__WORK INSTRUCTIONS__: Rewrite the material from the line containing "The width and height of the screenshot is (896, 1365)." through the line containing "click(487, 301)", changing "tab switcher" to "tab overview" and leaving everything else as it is.

** start THE RECORDS **

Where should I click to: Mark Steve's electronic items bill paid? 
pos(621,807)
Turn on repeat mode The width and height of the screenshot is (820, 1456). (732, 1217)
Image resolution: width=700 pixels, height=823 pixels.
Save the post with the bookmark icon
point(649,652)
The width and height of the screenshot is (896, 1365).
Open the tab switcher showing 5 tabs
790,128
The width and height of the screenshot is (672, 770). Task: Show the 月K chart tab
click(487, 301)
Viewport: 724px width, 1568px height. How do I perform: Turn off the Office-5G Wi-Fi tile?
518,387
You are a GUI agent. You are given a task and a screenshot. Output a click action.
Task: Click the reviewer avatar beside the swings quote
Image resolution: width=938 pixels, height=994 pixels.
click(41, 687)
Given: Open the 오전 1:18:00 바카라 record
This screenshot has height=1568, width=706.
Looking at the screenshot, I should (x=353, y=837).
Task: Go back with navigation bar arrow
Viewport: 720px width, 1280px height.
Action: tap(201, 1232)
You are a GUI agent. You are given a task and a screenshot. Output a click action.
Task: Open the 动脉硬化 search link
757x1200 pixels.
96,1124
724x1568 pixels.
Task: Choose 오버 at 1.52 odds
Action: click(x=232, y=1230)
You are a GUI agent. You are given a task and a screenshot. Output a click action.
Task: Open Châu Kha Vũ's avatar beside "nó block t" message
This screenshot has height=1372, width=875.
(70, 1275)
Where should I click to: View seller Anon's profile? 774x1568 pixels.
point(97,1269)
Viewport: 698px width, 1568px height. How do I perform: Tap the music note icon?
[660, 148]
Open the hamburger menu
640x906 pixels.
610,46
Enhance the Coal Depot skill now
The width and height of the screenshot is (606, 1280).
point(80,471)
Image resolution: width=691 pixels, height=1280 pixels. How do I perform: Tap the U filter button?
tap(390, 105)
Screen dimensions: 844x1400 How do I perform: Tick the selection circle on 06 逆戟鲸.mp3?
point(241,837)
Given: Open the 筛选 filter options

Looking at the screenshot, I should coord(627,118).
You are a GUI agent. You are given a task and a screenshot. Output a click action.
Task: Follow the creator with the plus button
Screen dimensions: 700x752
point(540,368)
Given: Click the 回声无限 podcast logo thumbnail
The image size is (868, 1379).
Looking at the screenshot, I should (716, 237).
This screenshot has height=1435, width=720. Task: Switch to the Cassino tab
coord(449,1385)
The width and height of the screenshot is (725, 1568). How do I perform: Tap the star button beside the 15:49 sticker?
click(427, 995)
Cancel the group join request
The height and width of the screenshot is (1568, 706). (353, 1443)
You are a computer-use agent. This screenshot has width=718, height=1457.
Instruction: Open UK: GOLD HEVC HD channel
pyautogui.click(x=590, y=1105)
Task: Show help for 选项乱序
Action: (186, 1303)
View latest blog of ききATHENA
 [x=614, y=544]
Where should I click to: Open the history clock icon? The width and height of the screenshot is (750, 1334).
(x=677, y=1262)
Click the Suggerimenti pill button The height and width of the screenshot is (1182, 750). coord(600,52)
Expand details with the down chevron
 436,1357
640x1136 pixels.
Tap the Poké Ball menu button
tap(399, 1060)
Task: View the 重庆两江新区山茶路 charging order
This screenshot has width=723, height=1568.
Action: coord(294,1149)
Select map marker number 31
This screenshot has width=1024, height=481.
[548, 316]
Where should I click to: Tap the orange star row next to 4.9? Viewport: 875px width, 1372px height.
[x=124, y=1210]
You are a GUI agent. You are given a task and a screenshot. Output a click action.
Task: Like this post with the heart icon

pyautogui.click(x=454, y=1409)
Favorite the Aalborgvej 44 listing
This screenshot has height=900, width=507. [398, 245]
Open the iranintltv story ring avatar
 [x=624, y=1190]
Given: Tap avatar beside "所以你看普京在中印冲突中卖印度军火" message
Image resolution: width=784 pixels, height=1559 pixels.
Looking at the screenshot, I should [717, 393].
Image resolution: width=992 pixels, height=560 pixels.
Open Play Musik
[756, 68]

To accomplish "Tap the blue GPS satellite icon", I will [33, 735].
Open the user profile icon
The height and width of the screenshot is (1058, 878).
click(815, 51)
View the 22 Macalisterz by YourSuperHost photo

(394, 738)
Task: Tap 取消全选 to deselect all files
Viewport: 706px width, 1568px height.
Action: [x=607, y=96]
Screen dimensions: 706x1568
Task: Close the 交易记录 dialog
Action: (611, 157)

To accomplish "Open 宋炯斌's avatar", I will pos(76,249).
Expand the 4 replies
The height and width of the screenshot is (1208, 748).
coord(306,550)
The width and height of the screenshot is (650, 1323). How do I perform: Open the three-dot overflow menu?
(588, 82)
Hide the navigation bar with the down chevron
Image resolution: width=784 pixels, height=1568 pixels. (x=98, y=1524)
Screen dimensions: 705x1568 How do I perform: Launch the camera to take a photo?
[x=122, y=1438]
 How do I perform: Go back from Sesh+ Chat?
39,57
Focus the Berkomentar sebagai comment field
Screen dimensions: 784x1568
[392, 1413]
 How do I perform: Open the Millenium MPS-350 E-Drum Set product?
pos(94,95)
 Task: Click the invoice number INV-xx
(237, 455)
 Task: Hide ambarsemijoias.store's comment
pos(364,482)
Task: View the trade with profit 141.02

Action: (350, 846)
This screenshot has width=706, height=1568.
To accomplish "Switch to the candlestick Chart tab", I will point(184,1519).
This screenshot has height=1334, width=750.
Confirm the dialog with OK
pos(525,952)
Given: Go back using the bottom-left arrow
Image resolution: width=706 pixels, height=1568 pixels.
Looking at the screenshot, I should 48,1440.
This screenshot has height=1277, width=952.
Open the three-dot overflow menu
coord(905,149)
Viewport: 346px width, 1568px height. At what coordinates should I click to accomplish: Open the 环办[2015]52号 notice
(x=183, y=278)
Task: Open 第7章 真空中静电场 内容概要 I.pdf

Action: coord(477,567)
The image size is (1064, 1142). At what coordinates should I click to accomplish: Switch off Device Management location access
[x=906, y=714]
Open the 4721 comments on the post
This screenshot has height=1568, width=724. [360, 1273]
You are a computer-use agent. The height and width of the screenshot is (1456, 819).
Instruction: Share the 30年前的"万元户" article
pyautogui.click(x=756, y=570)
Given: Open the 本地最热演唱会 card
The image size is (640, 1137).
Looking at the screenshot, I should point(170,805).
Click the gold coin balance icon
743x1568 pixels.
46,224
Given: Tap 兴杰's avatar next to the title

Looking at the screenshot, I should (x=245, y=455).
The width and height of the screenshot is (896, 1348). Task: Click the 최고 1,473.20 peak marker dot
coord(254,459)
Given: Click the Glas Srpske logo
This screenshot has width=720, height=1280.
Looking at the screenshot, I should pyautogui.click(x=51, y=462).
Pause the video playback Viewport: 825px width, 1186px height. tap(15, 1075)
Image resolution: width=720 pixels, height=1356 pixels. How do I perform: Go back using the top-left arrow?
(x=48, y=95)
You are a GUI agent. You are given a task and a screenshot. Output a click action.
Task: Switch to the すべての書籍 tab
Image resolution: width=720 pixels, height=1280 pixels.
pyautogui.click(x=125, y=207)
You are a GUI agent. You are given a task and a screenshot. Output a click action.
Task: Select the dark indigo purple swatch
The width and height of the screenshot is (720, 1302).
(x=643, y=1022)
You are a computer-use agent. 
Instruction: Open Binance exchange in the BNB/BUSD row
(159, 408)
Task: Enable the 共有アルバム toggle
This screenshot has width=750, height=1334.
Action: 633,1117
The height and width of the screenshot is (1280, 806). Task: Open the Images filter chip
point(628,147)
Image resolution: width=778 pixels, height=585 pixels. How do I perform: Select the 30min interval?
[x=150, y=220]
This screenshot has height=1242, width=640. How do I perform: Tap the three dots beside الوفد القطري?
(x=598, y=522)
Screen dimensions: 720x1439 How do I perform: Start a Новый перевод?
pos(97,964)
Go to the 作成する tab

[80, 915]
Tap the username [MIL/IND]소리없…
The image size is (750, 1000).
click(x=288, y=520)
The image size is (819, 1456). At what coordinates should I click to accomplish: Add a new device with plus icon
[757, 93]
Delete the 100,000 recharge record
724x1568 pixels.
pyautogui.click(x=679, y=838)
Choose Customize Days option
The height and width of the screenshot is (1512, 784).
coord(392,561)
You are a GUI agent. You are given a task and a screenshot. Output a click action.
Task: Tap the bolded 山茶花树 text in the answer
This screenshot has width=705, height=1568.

** end THE RECORDS **

__RESULT OF THE TASK__:
The width and height of the screenshot is (896, 1365).
Open the tab overview showing 5 tabs
790,128
The width and height of the screenshot is (672, 770). Task: Show the 月K chart tab
click(487, 301)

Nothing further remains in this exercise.